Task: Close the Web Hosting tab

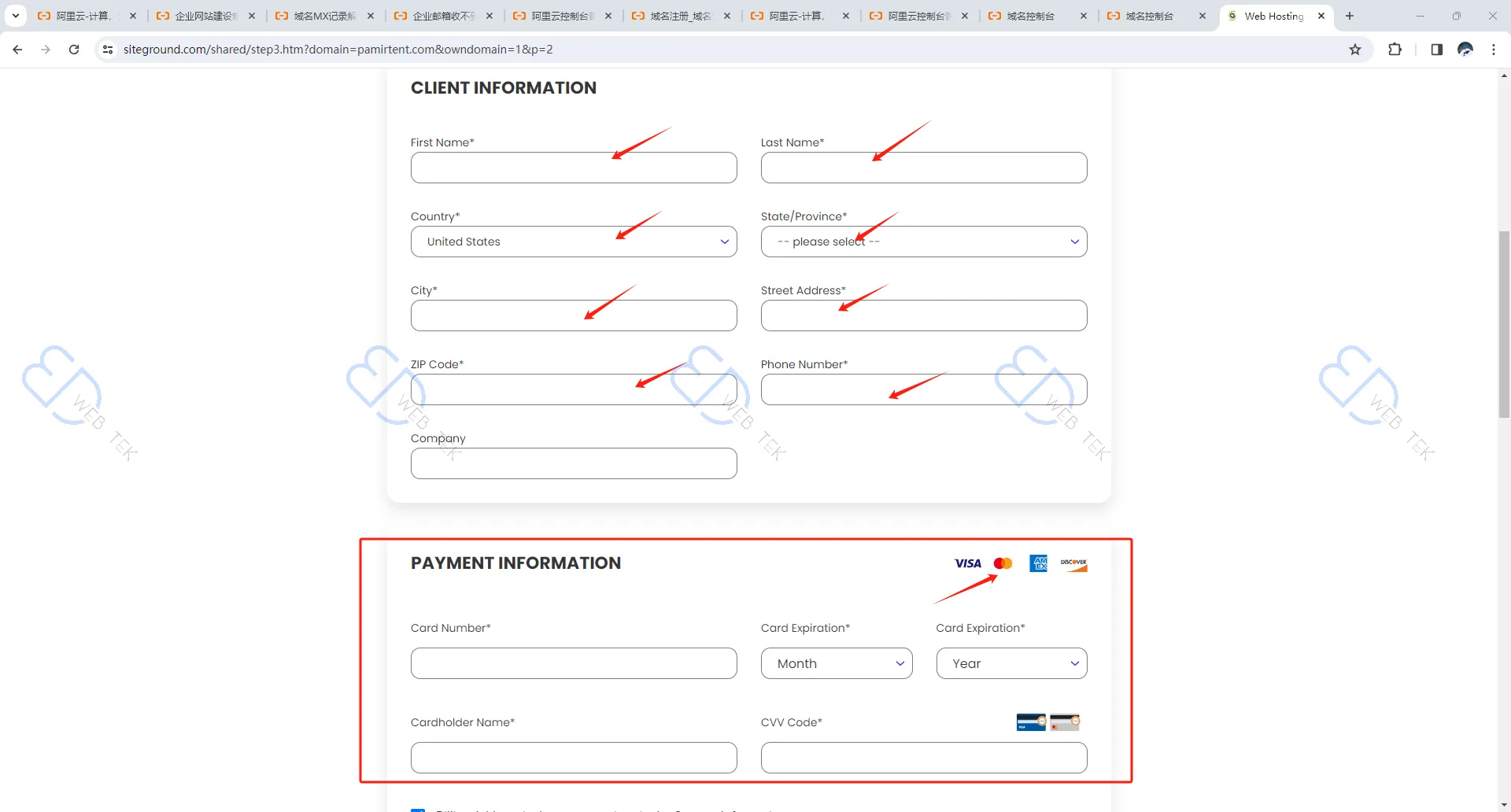Action: pos(1321,16)
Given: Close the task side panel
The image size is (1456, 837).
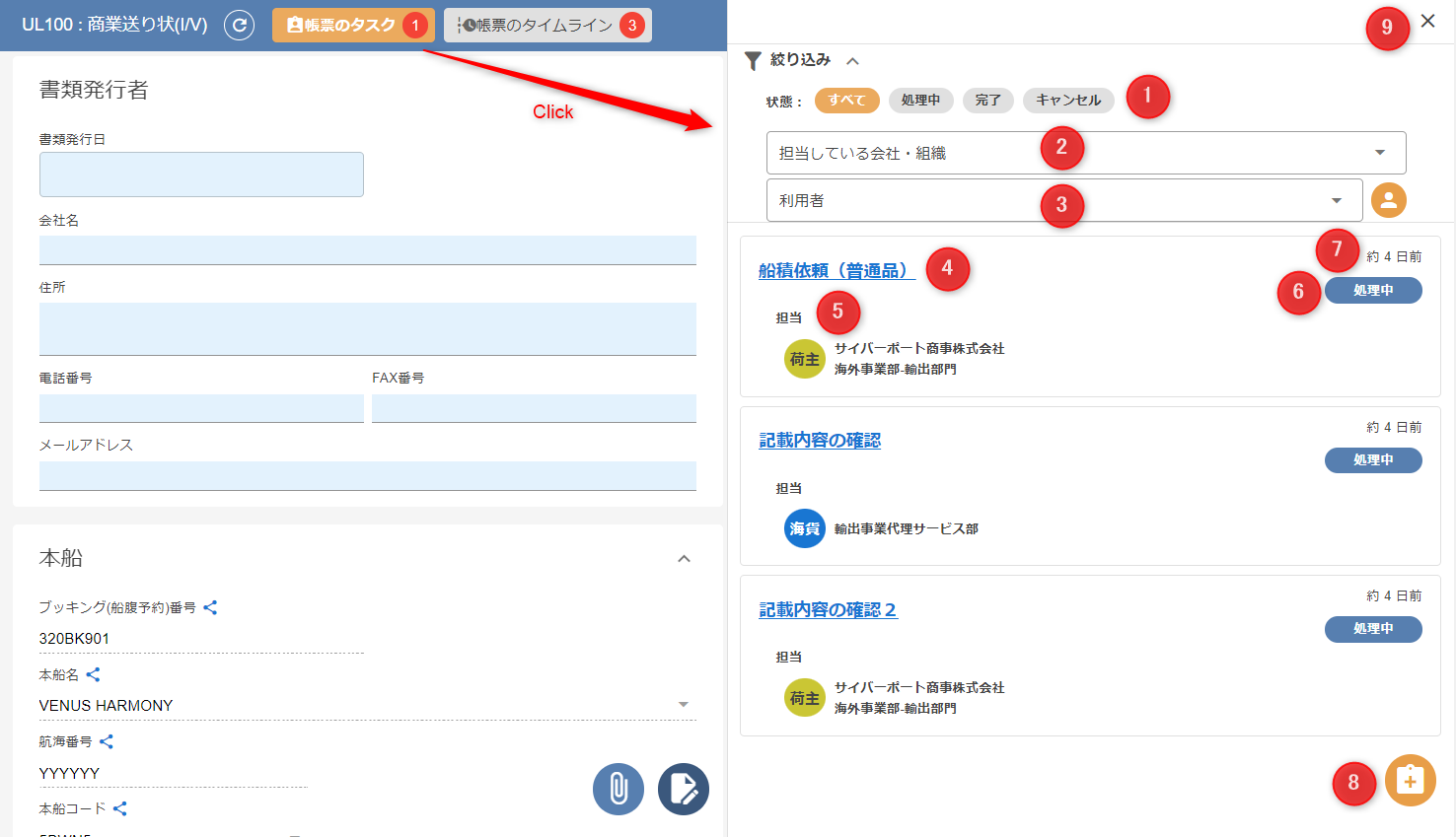Looking at the screenshot, I should pyautogui.click(x=1427, y=21).
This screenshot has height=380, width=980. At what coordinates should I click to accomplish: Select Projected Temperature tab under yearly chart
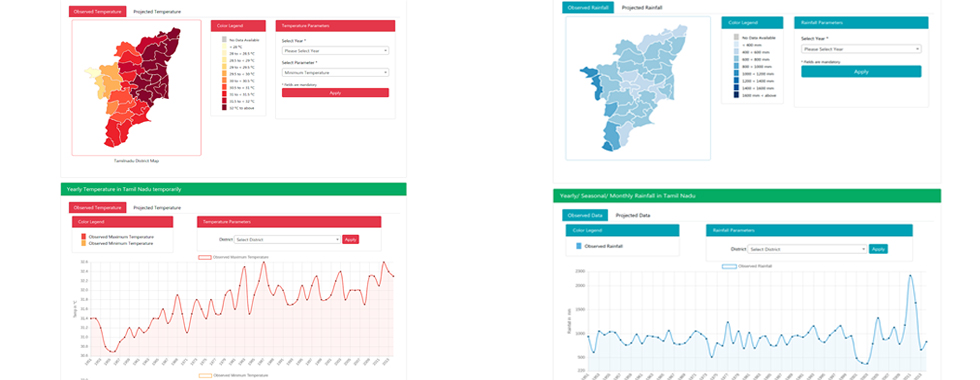coord(157,208)
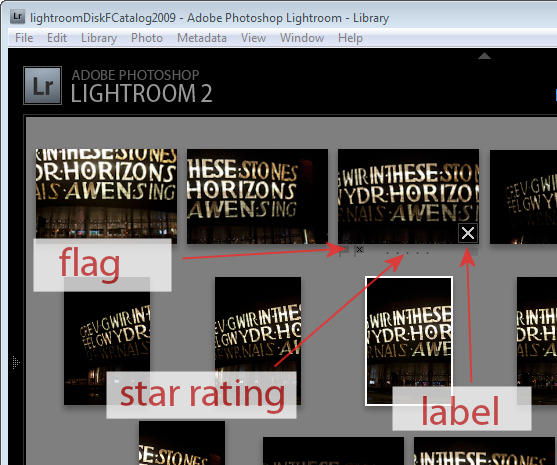The image size is (557, 465).
Task: Set rating using the star dots below the thumbnail
Action: (x=407, y=253)

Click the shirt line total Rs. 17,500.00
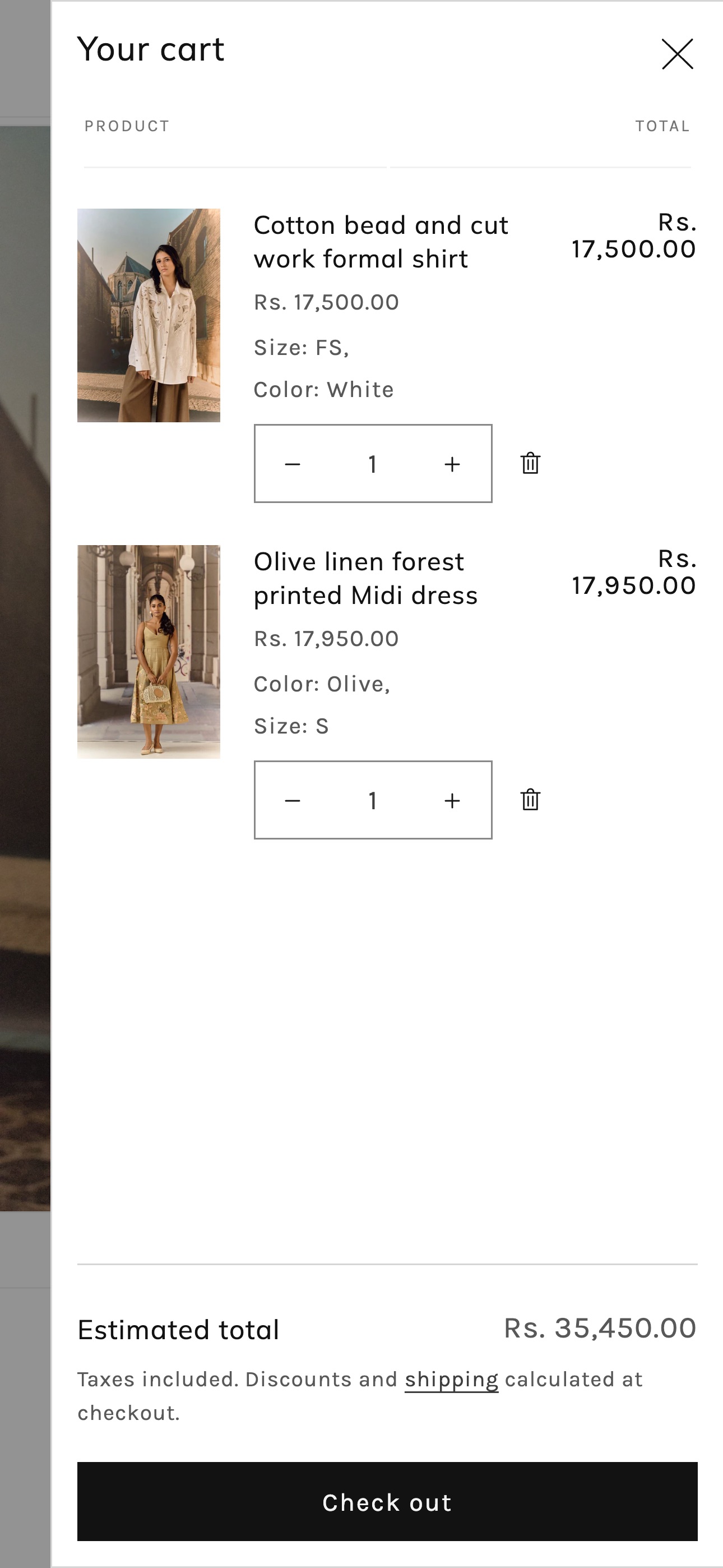(633, 236)
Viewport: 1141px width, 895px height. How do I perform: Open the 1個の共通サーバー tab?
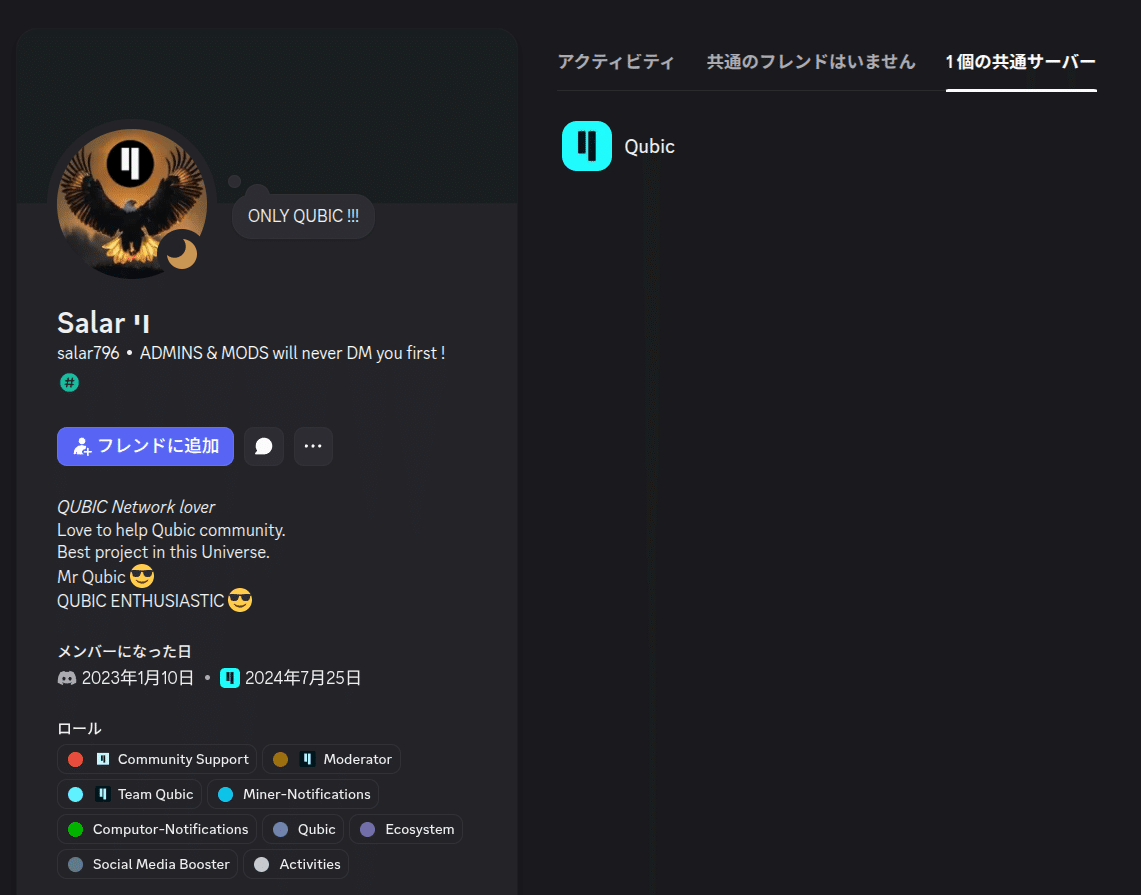tap(1020, 61)
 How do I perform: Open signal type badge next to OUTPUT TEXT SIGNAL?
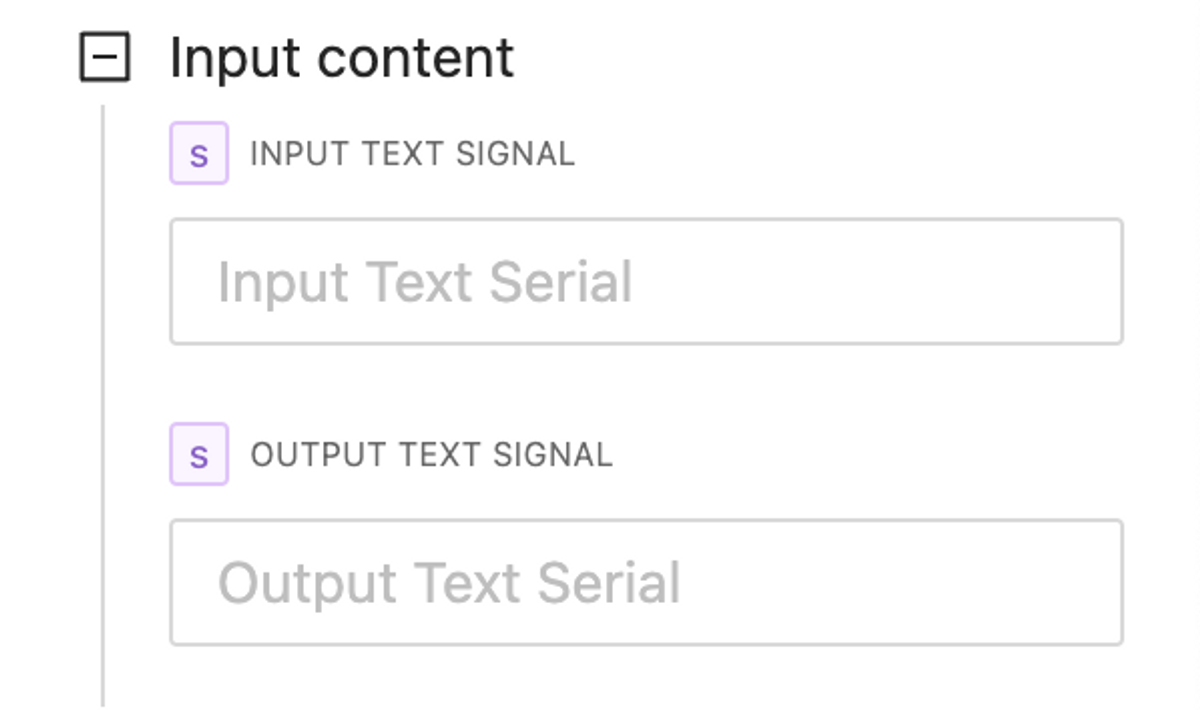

**Exercise aim**
What is needed is a verbatim copy of the material, minus its pictures.

**Written answer**
Task: Close the Web Hosting tab

Action: pos(1321,16)
Given: Close the task side panel
The image size is (1456, 837).
Looking at the screenshot, I should pyautogui.click(x=1427, y=21).
This screenshot has height=380, width=980. At what coordinates should I click to accomplish: Select Projected Temperature tab under yearly chart
coord(157,208)
The image size is (557, 465).
Task: Set rating using the star dots below the thumbnail
Action: (x=407, y=253)

Click the shirt line total Rs. 17,500.00
(633, 236)
Viewport: 1141px width, 895px height. How do I perform: Open the 1個の共通サーバー tab?
tap(1020, 61)
 How do I perform: Open signal type badge next to OUTPUT TEXT SIGNAL?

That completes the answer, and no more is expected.